I reached over and took both her hands and tugged them, and she looked back with tears standing in her eyes. They swam like liquid blue light in the gloom.

“You can’t stop by yourself, Glynn,” I said. “That’s what this is all about. You remember what Dr. Flint said, that anorexia is about control and the control gets to be such an obsession that it starts to control you? This is not a calamity; you remember Dr. Flint saying that it would probably crop up a few more times till you got a handle on it, and that the important thing was to catch it early. So I really do have to know how long it’s been going on. We can help you, but we have to know that.”
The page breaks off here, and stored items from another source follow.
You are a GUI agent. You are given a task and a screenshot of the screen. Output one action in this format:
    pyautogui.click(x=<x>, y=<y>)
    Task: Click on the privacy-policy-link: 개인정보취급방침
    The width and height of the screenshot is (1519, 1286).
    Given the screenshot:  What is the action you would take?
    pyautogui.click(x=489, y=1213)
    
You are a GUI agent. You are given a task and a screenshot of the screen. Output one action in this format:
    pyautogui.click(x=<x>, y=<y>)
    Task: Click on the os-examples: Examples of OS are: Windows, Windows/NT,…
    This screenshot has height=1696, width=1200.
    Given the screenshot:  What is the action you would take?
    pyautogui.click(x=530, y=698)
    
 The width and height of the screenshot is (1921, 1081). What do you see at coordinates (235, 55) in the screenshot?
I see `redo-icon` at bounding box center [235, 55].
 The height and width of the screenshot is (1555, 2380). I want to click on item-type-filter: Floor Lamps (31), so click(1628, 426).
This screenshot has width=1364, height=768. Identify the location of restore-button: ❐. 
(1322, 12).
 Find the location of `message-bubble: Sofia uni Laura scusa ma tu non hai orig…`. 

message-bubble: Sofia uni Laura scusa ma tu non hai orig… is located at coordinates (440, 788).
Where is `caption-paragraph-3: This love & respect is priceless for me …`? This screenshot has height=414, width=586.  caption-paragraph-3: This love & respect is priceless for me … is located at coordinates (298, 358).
“Mama, not we, please! You, I’ll tell you, but please don’t let Daddy know yet—”

“Okay, all right,” I said. “Not yet. Tell me. I’m not going to fuss at you.”

“I guess maybe a year or so—”

“A year !”

“It didn’t get…it didn’t start to go so fast until lately.”

“Is it something at school? Is it us, your daddy and me? Or Mommee—”

Mommee. Of course it was Mommee. Mommee, demanding, deposing, dethroning, unstoppable. Uncontrollable. I should have seen that, too; Pom should have.

“It is Mommee, isn’t it? Oh, honey, you should have said something. We could have talked about it—”

“Yeah, but what could you have done about it?” Glynn said. “You can’t change her and she can’t help it and nobody can stop it. I know all that. I can’t blame her, but Mama, she sucks all the air out of the house! She takes up all the space in it! She gets every bit of everybody’s attention all the time! And I work and work and swim and swim and paint and paint and my grades get better and better and I get zero . Zip. Or a little pat on the head, and ‘Way to go, old Tink,’ and then Mommee hollers again.…And I feel so guilty because it bothers me and I know she can’t help it! I feel guilty all the time about the way I feel about Mommee.”

She whispered the last, and the tears overflowed and ran down her cheeks to her chin. She did not move her hands to wipe them away but finally her face contorted and she jerked her hand from mine and scrubbed her face with it and gave a great, rattling sniff.

“I didn’t mean to cry,” she gulped.

My own eyes filled. I found a Kleenex and handed it to her.

“I think you have every right to cry,” I said. “We haven’t been very considerate of you, have we? You must know that we are both prouder of you than of anything we’ve ever done ourselves, or ever will do. I think maybe it’s that you’ve been such a great kid that we take you for granted while we try to cope with Mommee. That’s going to stop, I promise you. The first thing we’re going to do in the morning is have a family conference about this the way we used to do. Daddy said he’d be home all day.”